The findings were similar when average costs were calculated at 180 days after discharge, where the TCM group had lower postacute care costs ($2,260) than the RNC group ($4,606) and the ASC group ($3,630). TCM services, which extended for an average of two months beyond hospital discharge, cost an average of $804 at 180 days. The TCM group’s total average costs at this endpoint in the study were $7,833, compared to $10,050 in the RNC group and $11,861 in the ASC group.
The breakdown of costs at 30 and 180 days, by type of service, appears in Tables 1 and 2.
THE IMPLICATIONS
Use of specially trained nurses who can provide continuity of care between hospital and home can significantly reduce postacute care use and costs for high risk patients with cognitive impairment. TCM not only reduced the amount of postacute care services needed, such as home health visits or skilled nursing facility (SNF) stays, but also affected total costs of care after hospital discharge. The impact on SNF use – the single largest contributor to postacute care costs – was particularly significant: costs among the TCM group were about $1,000-$2,000 lower than the RNC and ASC groups 180 days after discharge. Additionally, reduced rehospitalization costs among individuals in the TCM group more than covered additional expenses associated with TCM implementation.

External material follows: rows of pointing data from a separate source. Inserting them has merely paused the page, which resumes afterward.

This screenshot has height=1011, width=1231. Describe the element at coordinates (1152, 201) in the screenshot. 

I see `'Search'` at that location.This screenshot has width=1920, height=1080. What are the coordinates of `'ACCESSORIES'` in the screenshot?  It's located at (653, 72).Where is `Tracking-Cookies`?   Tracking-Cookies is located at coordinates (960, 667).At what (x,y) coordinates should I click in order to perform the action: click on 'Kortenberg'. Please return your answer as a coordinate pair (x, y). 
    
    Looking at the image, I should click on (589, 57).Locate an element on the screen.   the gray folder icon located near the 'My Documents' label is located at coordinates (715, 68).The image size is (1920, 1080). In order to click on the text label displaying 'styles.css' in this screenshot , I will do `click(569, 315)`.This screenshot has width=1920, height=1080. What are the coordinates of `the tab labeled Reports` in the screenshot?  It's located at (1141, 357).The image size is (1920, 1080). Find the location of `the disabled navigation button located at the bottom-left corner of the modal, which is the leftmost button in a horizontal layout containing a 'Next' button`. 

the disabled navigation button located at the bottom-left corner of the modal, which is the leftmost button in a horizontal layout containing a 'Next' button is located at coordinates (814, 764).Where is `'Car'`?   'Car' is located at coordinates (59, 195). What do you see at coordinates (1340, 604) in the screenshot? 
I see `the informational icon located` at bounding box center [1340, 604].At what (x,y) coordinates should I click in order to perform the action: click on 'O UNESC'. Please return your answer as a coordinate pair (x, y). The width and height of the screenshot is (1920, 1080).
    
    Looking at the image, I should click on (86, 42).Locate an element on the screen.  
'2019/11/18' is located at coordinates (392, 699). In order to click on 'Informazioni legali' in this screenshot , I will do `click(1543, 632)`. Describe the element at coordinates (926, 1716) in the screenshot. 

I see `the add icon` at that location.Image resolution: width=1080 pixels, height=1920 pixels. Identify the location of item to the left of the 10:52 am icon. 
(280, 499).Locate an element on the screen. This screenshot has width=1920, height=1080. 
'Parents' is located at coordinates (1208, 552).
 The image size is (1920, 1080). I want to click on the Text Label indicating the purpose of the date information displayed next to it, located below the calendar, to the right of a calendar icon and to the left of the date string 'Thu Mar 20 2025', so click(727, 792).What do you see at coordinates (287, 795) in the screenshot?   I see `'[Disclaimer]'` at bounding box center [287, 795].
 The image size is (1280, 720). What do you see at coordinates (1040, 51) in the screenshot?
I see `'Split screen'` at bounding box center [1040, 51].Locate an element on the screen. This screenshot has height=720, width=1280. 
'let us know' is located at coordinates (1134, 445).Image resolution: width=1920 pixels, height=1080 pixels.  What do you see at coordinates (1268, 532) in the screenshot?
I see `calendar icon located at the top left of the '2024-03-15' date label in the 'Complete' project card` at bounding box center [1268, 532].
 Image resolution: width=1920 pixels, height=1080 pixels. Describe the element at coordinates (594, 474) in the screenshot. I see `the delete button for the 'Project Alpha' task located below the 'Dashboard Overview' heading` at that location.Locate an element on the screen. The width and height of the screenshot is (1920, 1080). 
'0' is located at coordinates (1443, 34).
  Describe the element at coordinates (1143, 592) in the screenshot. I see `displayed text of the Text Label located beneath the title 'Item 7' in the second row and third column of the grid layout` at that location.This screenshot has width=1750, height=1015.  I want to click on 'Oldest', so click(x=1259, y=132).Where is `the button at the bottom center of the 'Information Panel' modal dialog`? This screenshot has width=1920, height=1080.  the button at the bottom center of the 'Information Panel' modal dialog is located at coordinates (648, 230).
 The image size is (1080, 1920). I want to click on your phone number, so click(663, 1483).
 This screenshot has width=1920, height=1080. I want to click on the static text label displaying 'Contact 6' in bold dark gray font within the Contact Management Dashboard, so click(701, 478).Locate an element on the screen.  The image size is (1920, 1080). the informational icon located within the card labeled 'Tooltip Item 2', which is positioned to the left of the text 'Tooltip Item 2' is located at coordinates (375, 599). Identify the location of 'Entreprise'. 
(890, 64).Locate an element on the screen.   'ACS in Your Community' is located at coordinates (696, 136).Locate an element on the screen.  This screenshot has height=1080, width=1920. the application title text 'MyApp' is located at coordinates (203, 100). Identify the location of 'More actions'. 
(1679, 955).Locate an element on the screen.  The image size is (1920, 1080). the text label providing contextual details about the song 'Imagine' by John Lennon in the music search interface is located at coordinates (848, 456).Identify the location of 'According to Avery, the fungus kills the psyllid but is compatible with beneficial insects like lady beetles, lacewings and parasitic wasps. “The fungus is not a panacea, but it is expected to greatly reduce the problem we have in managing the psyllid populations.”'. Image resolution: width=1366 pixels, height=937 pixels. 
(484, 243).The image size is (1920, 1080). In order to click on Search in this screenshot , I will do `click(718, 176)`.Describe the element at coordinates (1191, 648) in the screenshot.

TCM can lower patients’ use of postacute care services and reduce the burden on caregivers. Future studies should examine the specific processes that bring about these lower costs in TCM or similar models, or ways to reduce TCM implementation costs without affecting the standard of care.
THE STUDY
This study compared postacute care and rehospitalization costs for hospitalized older adults with cognitive impairment who received one of three care management interventions. It occurred across three sites within the same urban academic medical system. Each site was randomly assigned to one of the three interventions (ASC, RNC, or TCM) and participants received the intervention at the site at which they received care. Statistical methods were used to adjust for potential selection bias since randomization of patients was not possible. The authors then compared postacute care and rehospitalization costs for participants in each intervention group at 30 days and 180 days after hospital discharge.
ABOUT THE AUTHORS
Mark V. Pauly, PhD is Bendheim Professor in the Department of Health Care Management, Professor of Health Care Management, and Business and Public Policy at The Wharton School and Professor of Economics in the School of Arts and Sciences at the University of Pennsylvania. He is one of the nation’s leading health economists. Most recently, he has examined the topics of national health care reform, the individual insurance market, the effects of poor health on worker productivity, and the market for voluntary health insurance in developing countries. He is currently studying how insurance affects the rate of growth of medical spending.
Mary D. Naylor, PhD, RN, FAAN is Marian S. Ware Professor and Director, NewCourtland Center for Transitions and Health, at the University of Pennsylvania School of Nursing. Over two decades she has designed, tested, implemented, and translated a model of transitional care to improve outcomes for older adults and their family caregivers. More than a decade of rigorous research has demonstrated the effectiveness of Dr. Naylor’s Transitional Care Model (TCM) using advanced practice nurse-led, team-based care management innovation. She has led the translation of her findings into wide adoption and has been a leader in building the evidence linking nursing to quality of care.